Don’t be embarrassed guys - get yourselves a health check

August 16 2016

A FISHPONDS resident who survived testicular cancer nearly 30 years ago is urging men who have any concerns to put their embarrassment aside and get checked out.

A FISHPONDS resident who survived testicular cancer nearly 30 years ago is urging men who have any concerns to put their embarrassment aside and get checked out.

David Laslett, 67, put off going to his GP because he was too busy running the four soft furnishings shops he owned with his brother.

When he eventually found the time to see his doctor, he ended up in hospital six hours later.

Because he’d left it so late, a secondary cancer had developed and surgeons had to fight to save his kidneys.

“Women talk a lot about breast cancer but  men don’t talk about testicular cancer because it tends to be a little bit personal,” said David.

Testicular cancer mainly affects young men between the ages of 15 and 40 years. It starts as an abnormal growth that can develop in one, or, more rarely, both testicles and is highly treatable if diagnosed early.

David, who was 38 at the time of his diagnosis, said: “I noticed there was something wrong with me because I had a swollen testes and back pain but I didn’t have time to be ill. I thought the back pain was because I’d overdone things at work. I said I’d go to the doctors after Christmas because the lead up to Christmas was a busy time for me, then I said I’d better wait until after the January sales. I then said I can’t go to the doctors because I have to get ready to stock take so I’ll go after that. It went on like that for 18 months.”

When David’s wife Carol noticed that his testes had swollen even more, he finally called the doctor.

“The doctor came round and within about six hours I was in hospital. The consultant called my wife to one side and said ‘I think you better say cheerio’.”

A secondary tumour had been sent up into David’s abdomen which was causing his kidneys to fail.

“The type of seminoma I had doesn’t normally put out secondaries but mine did. It was the size of a grapefruit in my abdomen which cut out my kidneys, causing me the back pain I’d been experiencing.

================

### Tasks for this exercise
a: In the testicular cancer article, why did David Laslett put off going to his GP?
b: Continue the article about David Laslett's testicular cancer from its last sentence.

### Stored data
================

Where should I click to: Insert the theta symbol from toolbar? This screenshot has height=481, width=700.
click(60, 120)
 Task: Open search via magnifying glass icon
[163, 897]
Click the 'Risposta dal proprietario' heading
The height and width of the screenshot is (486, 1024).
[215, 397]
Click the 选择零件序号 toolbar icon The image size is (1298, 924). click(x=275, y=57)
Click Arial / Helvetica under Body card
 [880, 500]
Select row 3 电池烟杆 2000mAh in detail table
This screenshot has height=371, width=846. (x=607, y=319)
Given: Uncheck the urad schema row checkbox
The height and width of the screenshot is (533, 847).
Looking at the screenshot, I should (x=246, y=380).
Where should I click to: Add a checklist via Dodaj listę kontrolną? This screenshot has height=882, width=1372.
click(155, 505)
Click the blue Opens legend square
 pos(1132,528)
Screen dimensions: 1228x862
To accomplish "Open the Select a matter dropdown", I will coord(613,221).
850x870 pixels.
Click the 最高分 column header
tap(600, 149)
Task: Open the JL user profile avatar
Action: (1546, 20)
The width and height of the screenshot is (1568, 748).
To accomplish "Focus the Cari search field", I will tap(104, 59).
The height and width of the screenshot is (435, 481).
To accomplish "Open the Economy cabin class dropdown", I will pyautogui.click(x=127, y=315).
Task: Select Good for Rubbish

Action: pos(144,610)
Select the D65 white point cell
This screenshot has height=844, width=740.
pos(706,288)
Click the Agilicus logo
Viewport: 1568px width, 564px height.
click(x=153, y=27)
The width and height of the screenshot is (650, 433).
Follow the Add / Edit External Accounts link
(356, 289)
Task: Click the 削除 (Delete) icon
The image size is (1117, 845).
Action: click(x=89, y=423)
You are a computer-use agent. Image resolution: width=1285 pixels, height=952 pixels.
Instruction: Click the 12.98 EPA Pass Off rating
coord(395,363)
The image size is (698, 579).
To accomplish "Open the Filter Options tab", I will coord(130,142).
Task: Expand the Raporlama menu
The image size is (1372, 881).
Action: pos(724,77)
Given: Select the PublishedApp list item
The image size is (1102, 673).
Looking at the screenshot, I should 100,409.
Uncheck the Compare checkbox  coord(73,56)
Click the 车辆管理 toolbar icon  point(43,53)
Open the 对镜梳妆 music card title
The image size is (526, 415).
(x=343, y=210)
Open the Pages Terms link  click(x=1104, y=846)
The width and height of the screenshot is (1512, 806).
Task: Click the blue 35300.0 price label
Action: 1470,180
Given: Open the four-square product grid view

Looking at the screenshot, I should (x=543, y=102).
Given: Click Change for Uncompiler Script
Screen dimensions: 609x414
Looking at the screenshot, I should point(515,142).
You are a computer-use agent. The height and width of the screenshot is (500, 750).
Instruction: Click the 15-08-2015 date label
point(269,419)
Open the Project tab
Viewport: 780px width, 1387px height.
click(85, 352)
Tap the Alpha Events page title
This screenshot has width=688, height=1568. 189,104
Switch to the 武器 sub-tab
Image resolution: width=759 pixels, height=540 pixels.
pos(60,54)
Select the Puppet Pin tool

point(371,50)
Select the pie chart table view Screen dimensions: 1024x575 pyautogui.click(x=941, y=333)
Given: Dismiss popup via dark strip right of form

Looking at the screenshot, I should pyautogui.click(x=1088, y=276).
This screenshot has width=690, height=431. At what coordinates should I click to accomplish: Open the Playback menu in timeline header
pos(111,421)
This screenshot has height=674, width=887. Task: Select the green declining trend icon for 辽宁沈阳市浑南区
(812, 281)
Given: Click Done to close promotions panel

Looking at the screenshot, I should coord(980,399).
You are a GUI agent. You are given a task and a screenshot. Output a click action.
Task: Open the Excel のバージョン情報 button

================

### Results for each task
a: He was too busy running the four soft furnishings shops he owned with his brother.

b:
“The doctors didn’t think they’d be able to get my kidneys working again. They said they didn’t know if they could do anything but they would try.” 

Luckily doctors were successful in getting one of David’s kidneys working, which meant he had the strength to undergo an operation to remove his testicle, a procedure called an orchiectomy.

David, who has two children and four grandchildren, was treated at Basingstoke District Hospital as he was living in Hampshire at the time. He then underwent a course of chemotherapy at a hospital in Southampton.

“Thankfully they managed to get one kidney working. Miracles happened and I’m still here today,” he said.

David who helps out with various community projects including Incredible Edible in Fishponds and Street Goat in St George, said if other men learnt one thing from his tale it would be to make themselves aware of testicular cancer and its symptoms.

He said: “We men tend to be very secretive about these things but I would urge men, particularly young men, to be aware. It’s all about awareness which can help you identify any abnormalities you have in that area. If you find something which doesn’t seem right - like a lump or swelling - get it checked out.

“It may not be malignant; it could just be a cyst but don’t do what I did and leave it. Get it sorted straight away. There are very few people these days who die from that type of cancer; that’s very rare but you have a better chance if the cancer is detected early.”

David is urging men who want to find out more about testicular cancer to visit the website www.checkemlads.com which he says is a brilliant source of information, support and advice.

Facts about testicular cancer

 

 The most common symptom of testicular cancer is a lump or swelling in one of your testicles. 

The lump or swelling can be about the size of a pea, but may be larger.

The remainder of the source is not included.